Der Volkswagen, DER Volkswagen, nämlich der Käfer oder Beetle, hat es längst unter die kanonischen Erinnerungsorte geschafft, nicht nur in Deutschland, sondern auch in den USA oder Mexiko. Der Porsche 911, für den renommierten britischen Autojournalisten Jeremy Clarkson bloß ein “Käfer mit Sportschuhen,” scheint nicht weit davon entfernt. Ulf Poschardt hat ihm zu seinem 50. Geburtstag eine elegante und pfiffige Monografie gewidmet (911, Stuttgart 2013), in der es freilich nicht ohne die moderne Gretchen-, d.h. Genderfrage abgehen kann. Vorsorglich lässt er sich denn auch gleich eingangs von einem Psychiater die Absolution erteilen, dass es sich bei dem Wagen, in dem James Dean starb und den alle die Freunde von Janis Joplin fuhren, später auch Bill Gates, um ein symbiotisches Gefährt handele. Und Poschardt pointiert: “Er ist eine muskulöse Frau und voller Leben” (67). Er vergisst auch nicht zu erwähnen, dass schon die Prototypen von couragierten Frauen gefahren wurden, [End Page 146] Jolanda Tschudi, Gilberte Thirion oder Annie Bousquet, Frauen, die sich weigerten, für Männer rechts ran zu fahren. Ebensowenig vergisst er, Fahrerinnen wie Gräfin Dönhoff oder auch Jil Sander und Martina Navrátilová, homosexuell lebende Frauen, anzuführen. Man sieht, noch scheint das Thema Auto und Geschlecht aktuell, durchkreuzt freilich vom Sozialen, zumindest bei Luxuskarossen. Auch hier soll der Porsche allerdings vorbildlich sein, ein “sozialverträgliches Gefährt” (Poschardt 61).

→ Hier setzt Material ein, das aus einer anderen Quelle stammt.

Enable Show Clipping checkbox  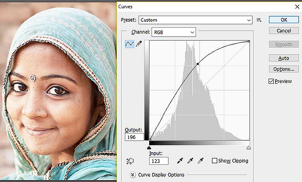214,161
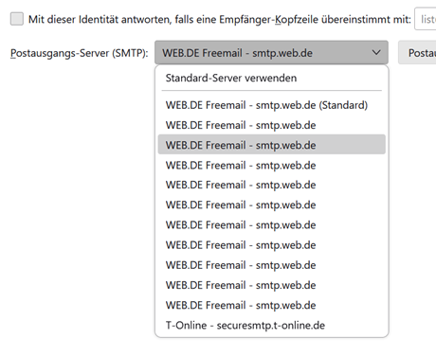Image resolution: width=436 pixels, height=356 pixels.
Task: Select WEB.DE entry directly above T-Online
Action: pos(272,305)

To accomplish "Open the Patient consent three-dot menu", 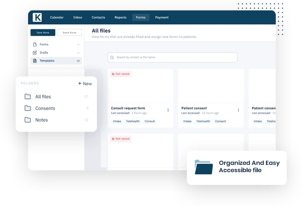I will click(238, 110).
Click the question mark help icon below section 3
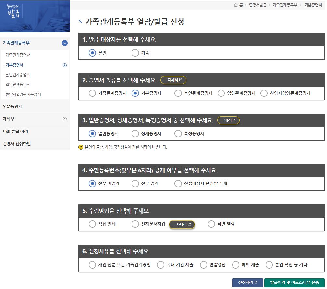Image resolution: width=327 pixels, height=289 pixels. click(x=81, y=148)
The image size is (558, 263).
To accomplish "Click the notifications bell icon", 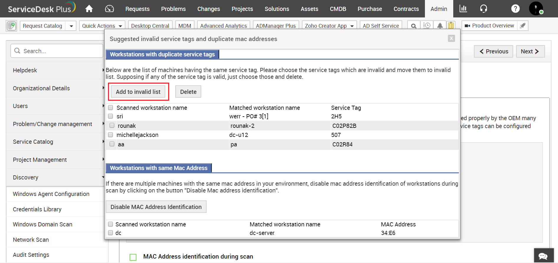I will click(x=440, y=26).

Nicht eben unterklassige Autos fuhren auch jene drei gern homosexuell lebenden Autorinnen und–fahrerinnen, denen Anke Hertling ihre Dissertation gewidmet hat: Ruth Landshoff-Yorck, Erika Mann und Annemarie Schwarzenbach, alle drei seit Langem Ikonen einer genderbewussten Forschung über die Zeiten der Weimarer Republik. Welche Rolle die soziale Herkunft bei ihrer hochklassigen Mobilität ebenso spielte wie bei Eleonore Stinnes, die als erster Mensch überhaupt 1927–29 die Welt im Auto umrundete, ist freilich im Fragehorizont dieser Arbeit an den Rand verbannt. Erst zu etwa der Hälfte der Lesestrecke findet sich der beiläufige Satz: “Auf den Umstand, dass sich die Autorinnen aufgrund ihres großbürgerlichen Familienhintergrundes ein Automobil leisten und Reisen ohne finanzielle Sorgen durchführen können, muss zweifellos hingewiesen werden” (140). Das war’s denn auch dazu.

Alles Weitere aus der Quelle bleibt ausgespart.